The loop is operating over handle->m_ncpus, which given the strace, means it must be equal to 6, given that we see the loop iterate from j=0 through j=5. This makes online_cpus equal to 5, because it ranged over 6 cpus (0 to 5) and one of those was disabled.

When it gets out of the loop, it's comparing online_cpu to handle->m_dev_set.m_ndevs, which is 6, and they don't match.

I think the problem here lies with using handle->m_ncpus in the loop. This seems to be based off of the online cpus instead of all cpus, so we're never parsing through all the cpus to determine which are actually online or not.

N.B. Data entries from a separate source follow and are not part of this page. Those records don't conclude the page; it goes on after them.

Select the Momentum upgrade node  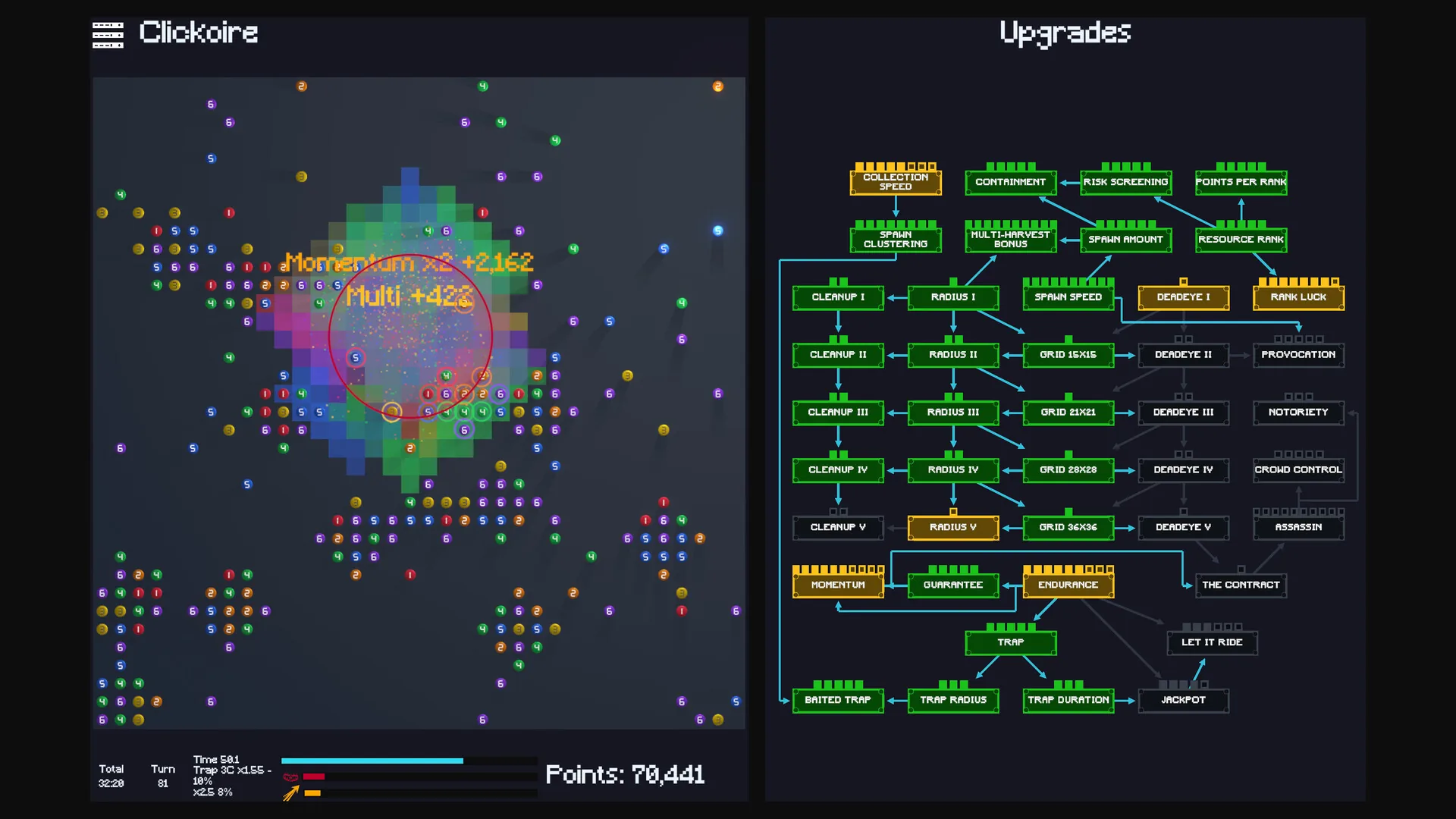(838, 585)
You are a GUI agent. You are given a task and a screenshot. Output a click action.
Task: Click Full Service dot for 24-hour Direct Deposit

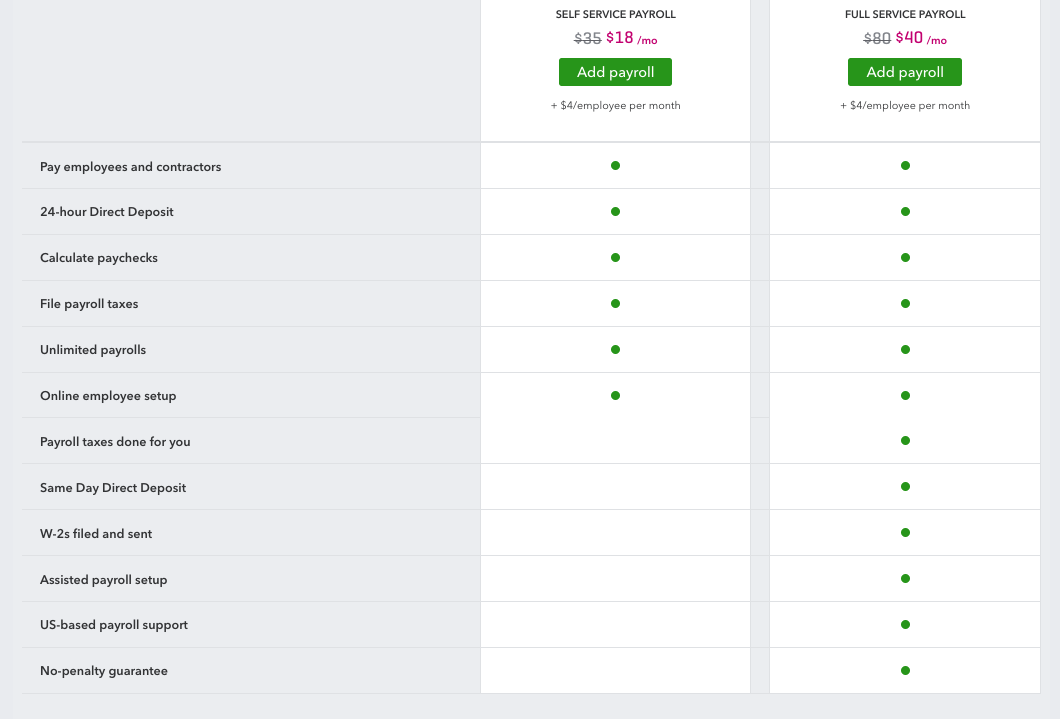[905, 212]
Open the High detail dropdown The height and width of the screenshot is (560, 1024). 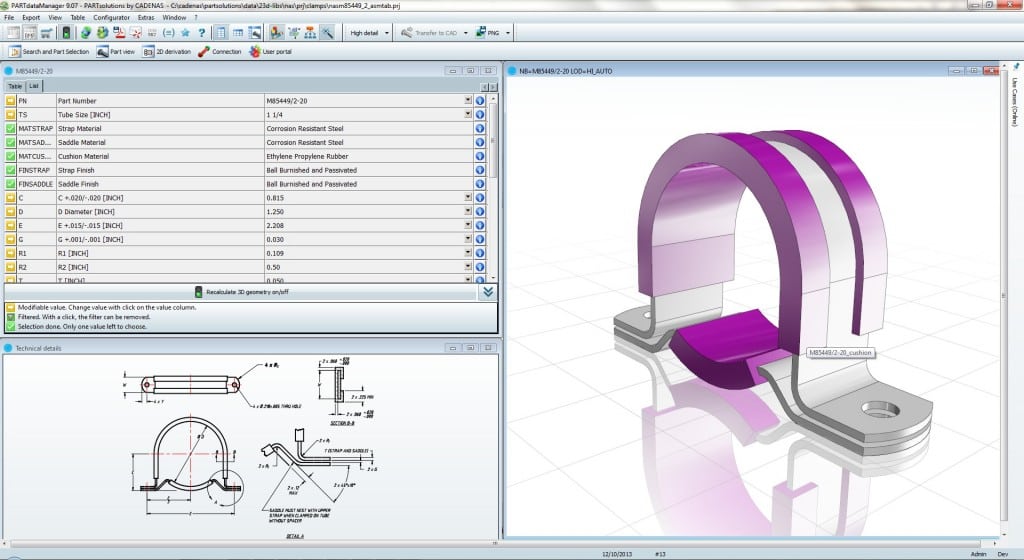(385, 33)
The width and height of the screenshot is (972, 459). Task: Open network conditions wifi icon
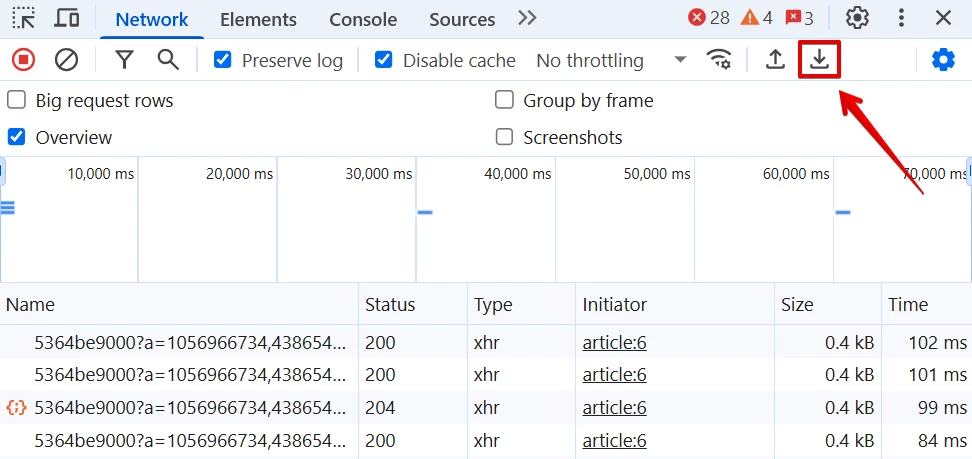[718, 60]
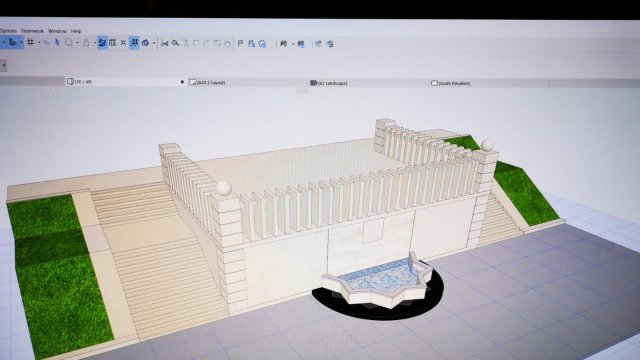Toggle the highlighted blue layers icon
640x360 pixels.
pyautogui.click(x=102, y=42)
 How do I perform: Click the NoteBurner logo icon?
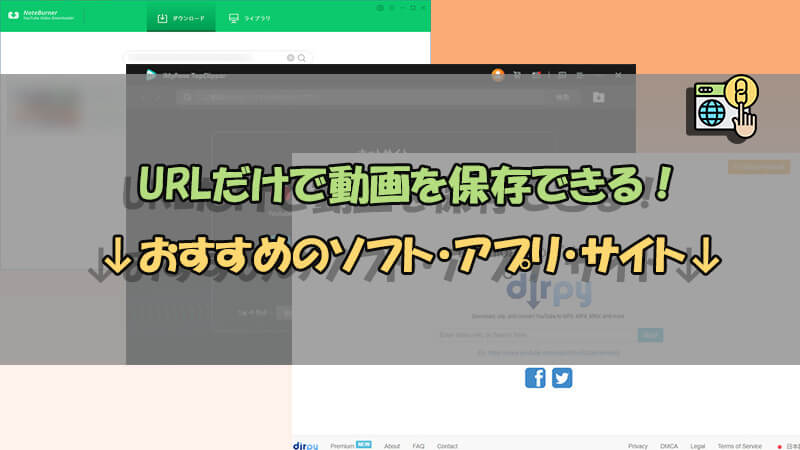coord(13,17)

This also makes sense for why the issue doesn't appear when only the last cpu is disabled. In that situation, handle->m_ncpus is one less than the total cpu count, but it never processes that last cpu in the loop, but it doesn't matter in that instance because the online_cpu count remains the same and matches with the comparsion to handle->m_dev_set.m_ndevs.

FedeDP commented 1 year ago

Hi @IanRobertson-wpe ! Thanks for the super detailed responses! I will try to understand the issue and provide a fix asap :) I am so sorry you are still hit by this :disappointed:

FedeDP commented 1 year ago

I think the problem here lies with using handle->m_ncpus in the loop.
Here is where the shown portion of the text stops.